En revendiquant, par la force de son geste et de son discours, le respect des modes de vie et des territoires indigènes, il a mobilisé d’autres modes de compréhension et d’affection. Comme l’a expliqué Krenak, la voix de ses ancêtres a parlé dans son corps par ce geste rituel et politique. Cette action emblématique signifie que son corps devient un champ de bataille actif et résistant au nom de la lutte indigène contre l’oppression historique. L’utilisation de l’encre et ses gestes peuvent évoquer une performance, mais pour Ailton Krenak ce n’était certainement pas une performance artistique. En choisissant l’arène politique comme lieu d’intervention, il dénonçait les destructions subies par les peuples indigènes sur leurs territoires. La force de ce geste demeure dans la sphère publique au Brésil l’une des actions les plus fortes en faveur des droits des indigènes.

 

L’extermination des peuples traditionnels par des épidémies, l’invasion de leurs territoires et les attaques contre leur mode de vie font partie de la politique d’anéantissement de la biodiversité, qui comprend l’abattage et le brûlage des forêts, l’érosion génétique causée par l’industrie agrotoxique, qui nous conduit à la monoculture du paysage, de l’esprit et de l’imagination, dans un processus accablant de désertification de la vie.

 

Dans ce sombre panorama, dont les effets dévastateurs sont ressentis globalement, la conservation de la terre implique le travail de régénération de la puissance de la vie pour produire activement la diversité dans ses multiples sens : diversité des espèces, diversité bioculturelle, des sexes, des connaissances, des perceptions, des pensées, des souvenirs, afin de pouvoir ensuite prévoir d’autres mondes possibles qui palpitent dans le temps du « pas encore » et suggèrent une politique de l’espoir.

 

Ainsi « l’époque où la terre était cultivée » de mon grand-père suggère aujourd’hui, sans romantisme, d’autres cultures, des efforts régénérateurs gérés sur de nouvelles bases, connectés, communautaires, solidaires, multiples, agro-écologiques, décolonisatrices, pacifiques et intégratrices.

 

Pour le peuple indigène Yanomami, qui vit au Brésil, à l’extrême nord de la forêt amazonienne, à la frontière avec le Venezuela, les chamans communiquent directement avec l’esprit de la forêt, les xapiri, qui flottent dans les airs. Le chaman Yanomami Davi Kopenawa, raconte à l’anthropologue Bruce Albert[6] ce que c’est que de vivre la forêt dans l’une de ses visions : « Le ciel avait menacé de tomber sur nos têtes (...) là où le dôme céleste s’approche des bords de la terre. Les habitants de ces régions lointaines ont été exterminés parce qu’ils ne pouvaient pas s’accrocher au ciel. Mais ici, où nous vivons, elle est très haute et plus solide. Je pense que c’est parce que nous vivons au centre de l’immensité de la terre. Un jour, cependant, dans longtemps, elle pourrait même s’effondrer sur nous. Mais tant qu’il y aura des chamans vivants pour le tenir, cela n’arrivera pas. Il va juste se balancer et sauter beaucoup, mais il ne va pas se casser. C’est ma pensée ».

 

* Traduit du portugais par Hervé Fischer.

 

Notes

 

[1] Ce n’est pas par hasard que l’on s’intéresse depuis peu à ce que l’on appelle les PANC (plantes alimentaires non conventionnelles) qui tentent de sauver de nombreuses plantes connues des anciennes générations et dont le goût tombait dans l’oubli d’une uniformisation des saveurs.

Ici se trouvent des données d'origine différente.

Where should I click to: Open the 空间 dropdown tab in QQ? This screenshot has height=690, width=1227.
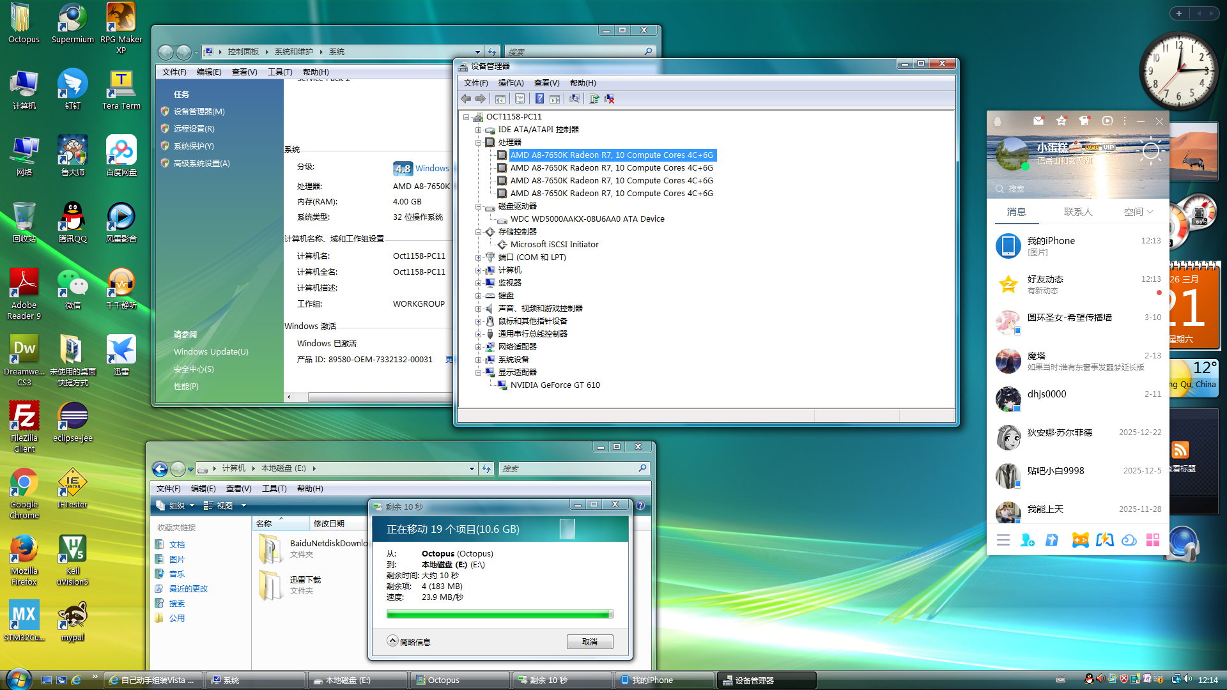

[2] Vandana Shiva, Monocultures de l’esprit. Perspectives de la biodiversité et de la biotechnologie. São Paulo, Editora Gaia, 2003.

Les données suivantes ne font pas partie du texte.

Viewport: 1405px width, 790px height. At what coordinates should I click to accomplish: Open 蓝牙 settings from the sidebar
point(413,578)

[3] Pedrosa, Mario. Discours à Tupiniquins ou Nambás. Dans : Arantes, Otilia (Org.). Politique artistique : textes choisis. São Paulo : EDUSP, 1995. p. 333-340.

[4] Joseph Beuys, Un appel pour une alternative. Dans : Documenta 7 (catalogue d’exposition) Kassel, 1982. Pp. 370-373.

[5] Voir les recherches de l’archéologue Eduardo Góes Neves sur l’archéologie amazonienne.

[6] Kopenawa, Davi e Bruce Albert. La Chute du Ciel. Paroles d’un Chaman Yanomami (Terre Humaine). Paris Pocket, 2014.